--- Start Page extract ---
There is one week of the summer that is the best week of our lives. Summer cabin week. We rent a cabin up north in Minnesota like Minnesotans do, and we, as a family of five, unplug from the world, spend long days on the shore of the lake, in the water, on a boat, eat s’mores and egg my husband on to make a better “World’s Best Toasted Marshmallow” than the last. In the evenings, my husband and I kick back with a glass of wine, cheese, and admire the lake or let our inner competitive natures take us to a different level in a cut throat game of Scrabble. Even rainy days can’t get us down. We watch morning cartoons, make bracelets, color drawings, and build legos. It is our week of complete togetherness and pure fun. It is the one week I look forward to the most all year long. Summer cabin week. The best week of our family’s year.
Except this past summer. It had been a grueling fall turned winter turned spring. It was a blurry concoction of muddy distress and gasping for air. I won’t get into the details, but my endurance had been my whimpering crutch to lean on through a difficult season of life. Our weeklong summer vacation was the horizon that I daydreamed about and when I took deep breaths, I imagined smelling the lake air that was just around the corner. But as the week drew closer, my husband and I both knew that we would not be out of the woods of our hard year that was wearing us both down in the worst of ways. And soon, we went from panic to surrendering that our magical summer week would be edged out by my husband’s work demands. Determined to still go, we went through the motions of packing, driving up north and settling into our cozy cabin with the sparkling reflections of the gorgeous lake taunting us from our cabin window. The week of vacation was filled with long, full work days for my husband and full, effortful days for me of trying to preserve the magic of the lake and cabin for my kids. From my kids’ perspective, it was still the best week of the summer. And while I will admit, I still enjoyed the joy of my kids as they laughed and buried one another in the sand, it ground at my patience that here I was, still leaning, trying to stay upright and keep together the fabrics of my family. I tried to hold on to the fact that all things considered, we were lucky to have this trip at all and that the bottom line was that my kids’ memories of our summer week would still be ones filled with happiness. But it was freakin’ hard.
--- End Page extract ---
What you need to do =
- a) In the cabin-week essay, what board game do the husband and wife play in the evenings?
- b) Reproduce the stretch of the cabin-week essay from "There is one" through "our family’s year.".
The data that follows has no connection to the cabin-week essay.
--- Start Dataset excerpt ---
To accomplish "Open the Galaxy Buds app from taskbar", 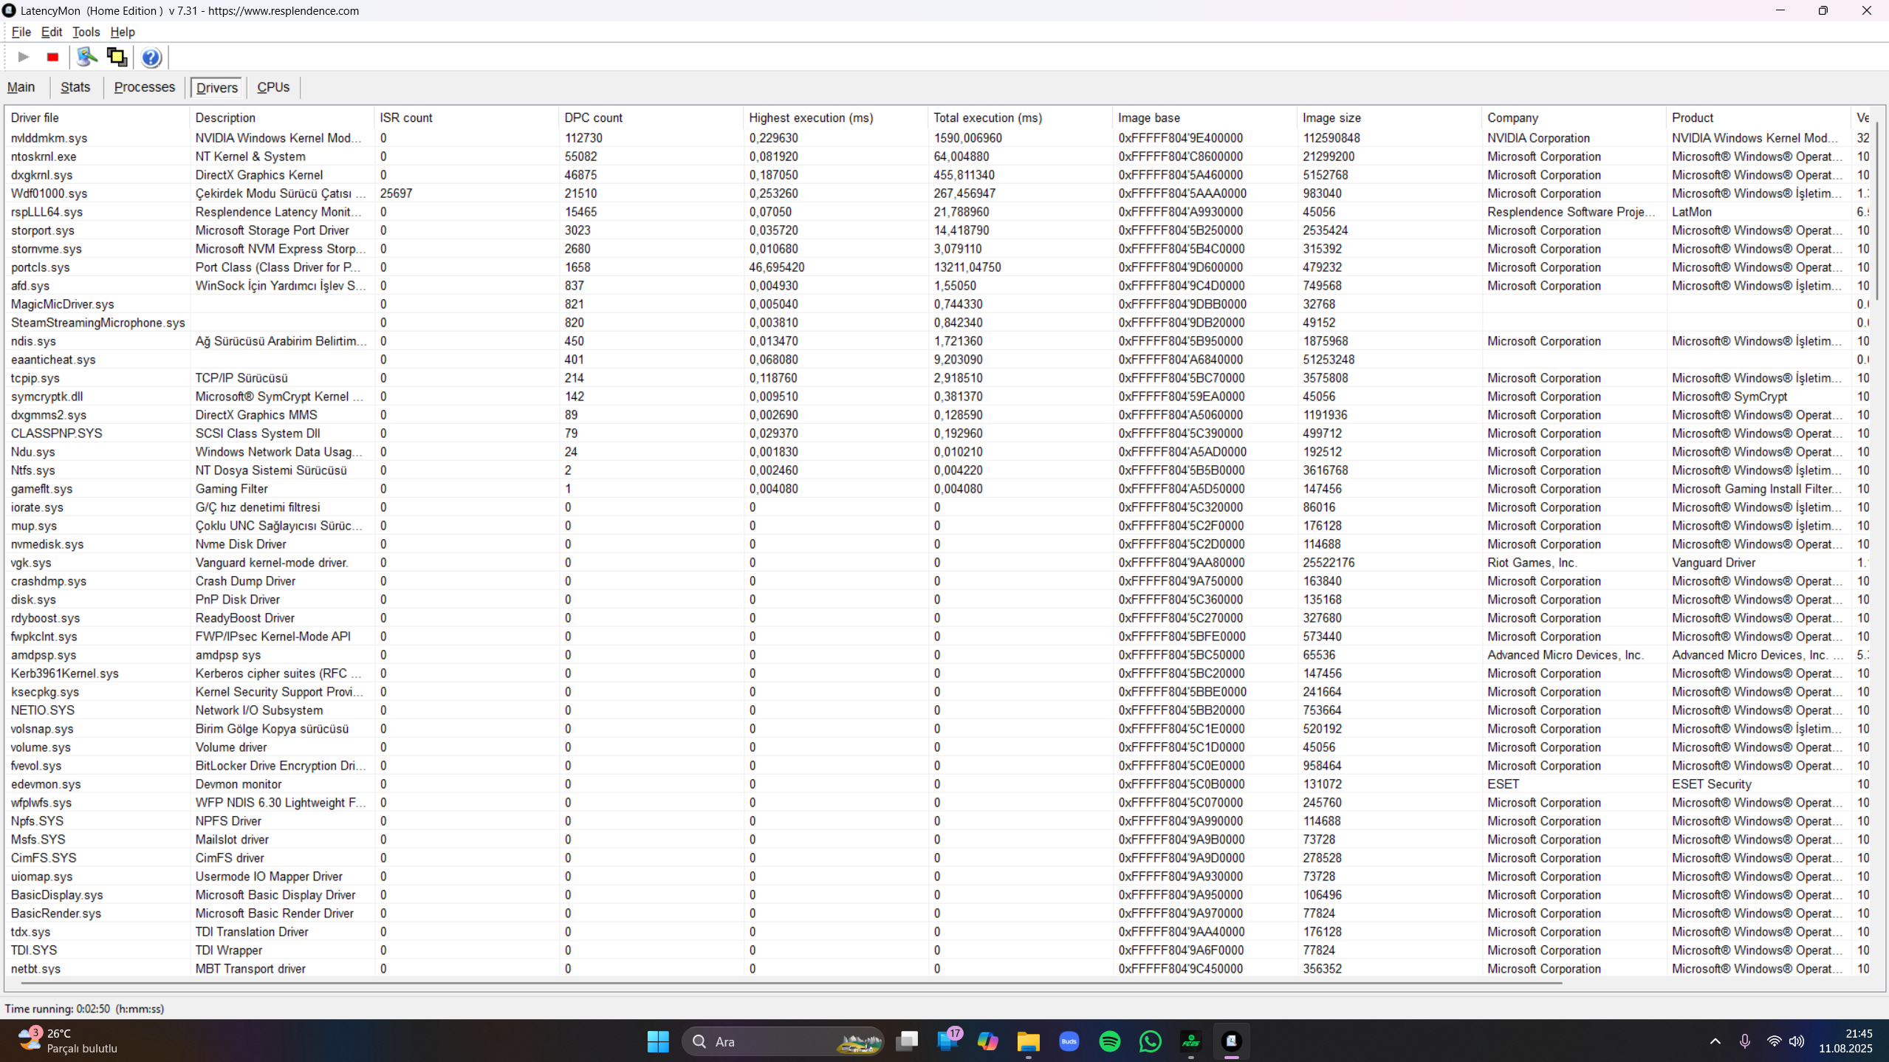I will (x=1069, y=1041).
--- End Dataset excerpt ---
Solutions by task =
- a) Scrabble.

- b)
There is one week of the summer that is the best week of our lives. Summer cabin week. We rent a cabin up north in Minnesota like Minnesotans do, and we, as a family of five, unplug from the world, spend long days on the shore of the lake, in the water, on a boat, eat s’mores and egg my husband on to make a better “World’s Best Toasted Marshmallow” than the last. In the evenings, my husband and I kick back with a glass of wine, cheese, and admire the lake or let our inner competitive natures take us to a different level in a cut throat game of Scrabble. Even rainy days can’t get us down. We watch morning cartoons, make bracelets, color drawings, and build legos. It is our week of complete togetherness and pure fun. It is the one week I look forward to the most all year long. Summer cabin week. The best week of our family’s year.